A questo punto, vorremmo dare un breve sguardo all’alchimia come predecessore della scienza moderna. Ermete Trismegisto è considerato il grande padre dell’alchimia. Di lui si sa ben poco; egli attraversa i secoli sotto forma di innumerevoli scritti ermetici, tra cui il Corpus Hermeticum, la cui paternità non può essere chiaramente ricondotta a lui. Un testo molto centrale del Corpus Hermeticum parla di un “Pimandro”, un punto focale della coscienza che può sollevare istantaneamente una persona da un paradigma prevalente per consentirle di osservare lo scenario della vita dall’inizio alla fine. Einstein si rese conto che un problema può essere risolto solo a partire da un livello di coscienza superiore a quello in cui il problema è sorto. “Pimandro” sembra quindi essere colui che può elevare le persone a un livello di coscienza superiore. Il suo punto di riferimento nell’essere umano è il cuore.

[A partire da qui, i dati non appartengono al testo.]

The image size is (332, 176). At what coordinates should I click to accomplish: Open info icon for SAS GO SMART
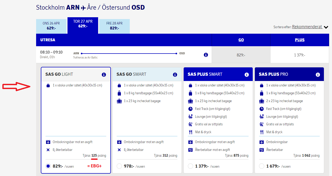pyautogui.click(x=175, y=75)
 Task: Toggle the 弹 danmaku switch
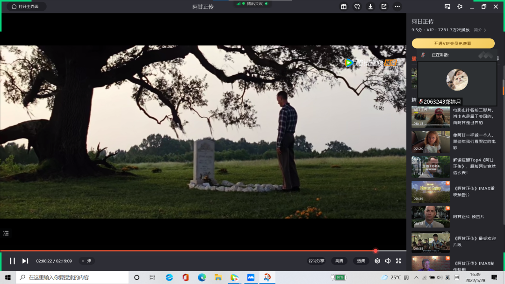87,261
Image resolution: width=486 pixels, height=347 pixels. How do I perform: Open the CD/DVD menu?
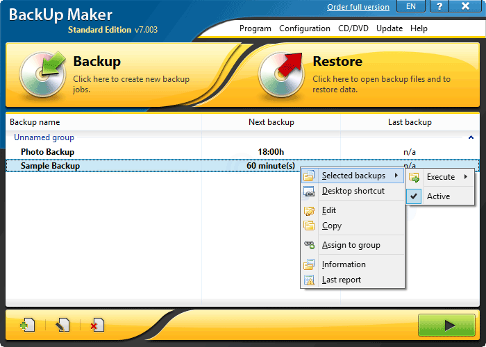pyautogui.click(x=353, y=28)
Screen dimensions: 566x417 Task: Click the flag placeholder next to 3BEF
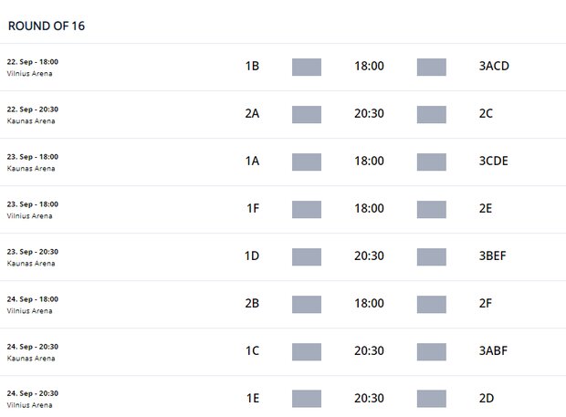[x=431, y=256]
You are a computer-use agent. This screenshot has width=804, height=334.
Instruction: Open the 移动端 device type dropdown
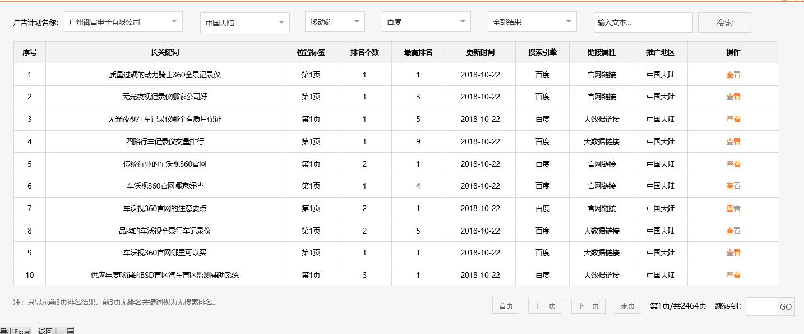click(334, 22)
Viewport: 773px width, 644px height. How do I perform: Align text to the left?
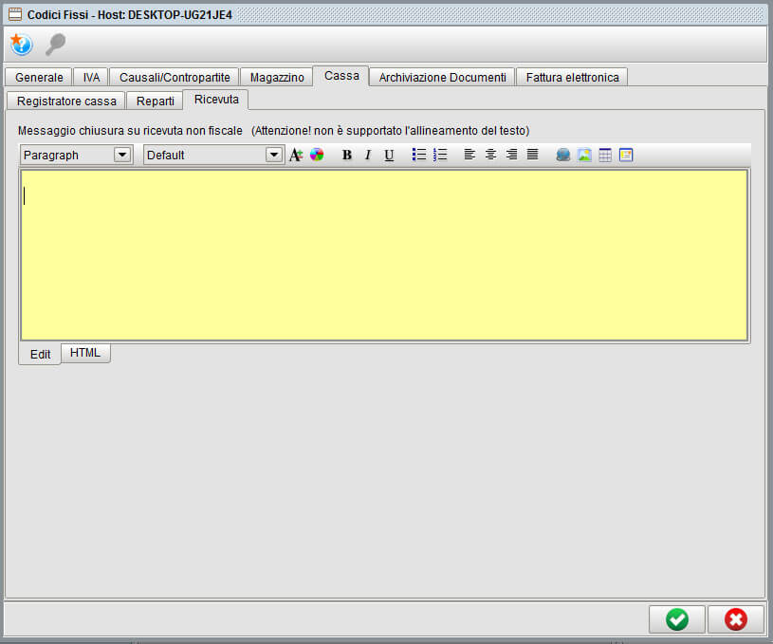click(x=469, y=156)
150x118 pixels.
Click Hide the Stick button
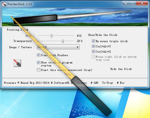pos(121,69)
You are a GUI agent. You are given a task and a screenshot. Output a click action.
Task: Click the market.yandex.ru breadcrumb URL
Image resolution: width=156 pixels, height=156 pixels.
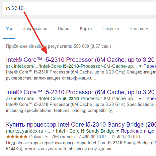point(60,131)
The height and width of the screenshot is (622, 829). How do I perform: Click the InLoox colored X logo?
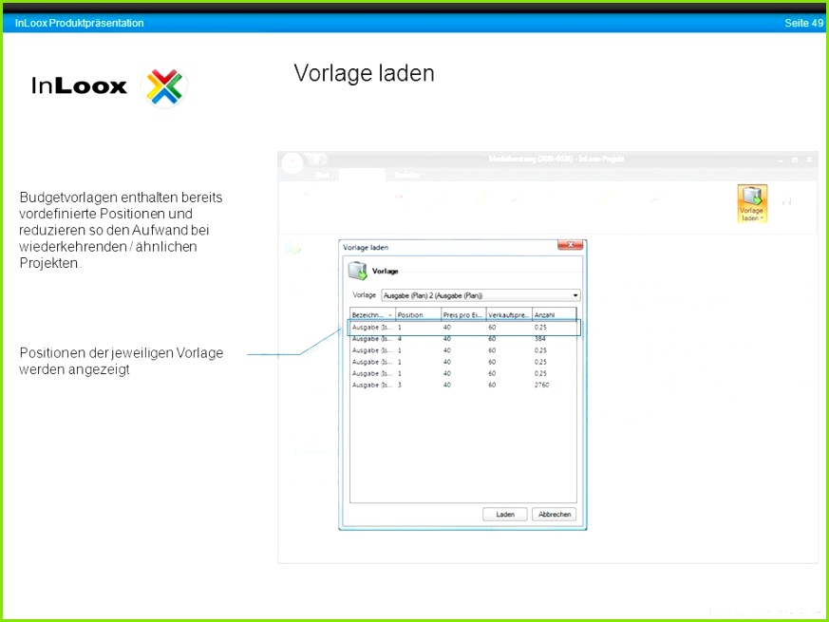tap(164, 86)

Il campo di informazione universale, che “Pimandro” può collegare come punto focale con il cuore di ogni essere umano, è qualcosa di simile a una visione del mondo interiore, una realtà interiore che lo scienziato può utilizzare per l’interpretazione delle sue ricerche, o che l’artista può utilizzare per la realizzazione artistica e il filosofo per lo sviluppo di nuove prospettive. In una polarità sacra vivente tra il cuore umano e “Pimandro”, emerge un terzo campo di informazioni da cui diventa possibile una scienza del cuore.
Dall’“uno o l’altro” all’“uno e l’altro”.
Nel suo libro Mehr Licht (Più luce), Olaf Müller ha cercato di vedere la disputa storica tra Newton e Goethe da una prospettiva globale come punti di vista complementari. Egli descrive i problemi di una visione dualistica del mondo che si è sviluppata nel corso di 2500 anni, e che non è ovviamente in grado conciliare l’approccio fenomenologico con quello matematico-astratto. Nella scienza del cuore esiste una terza struttura di coscienza, una possibilità spirituale di percezione, che ci permette di riconoscere che né l’una né l’altra sono la verità ultima. Da questo livello superiore, le polarità possono essere riconciliate attraverso prospettive complementari.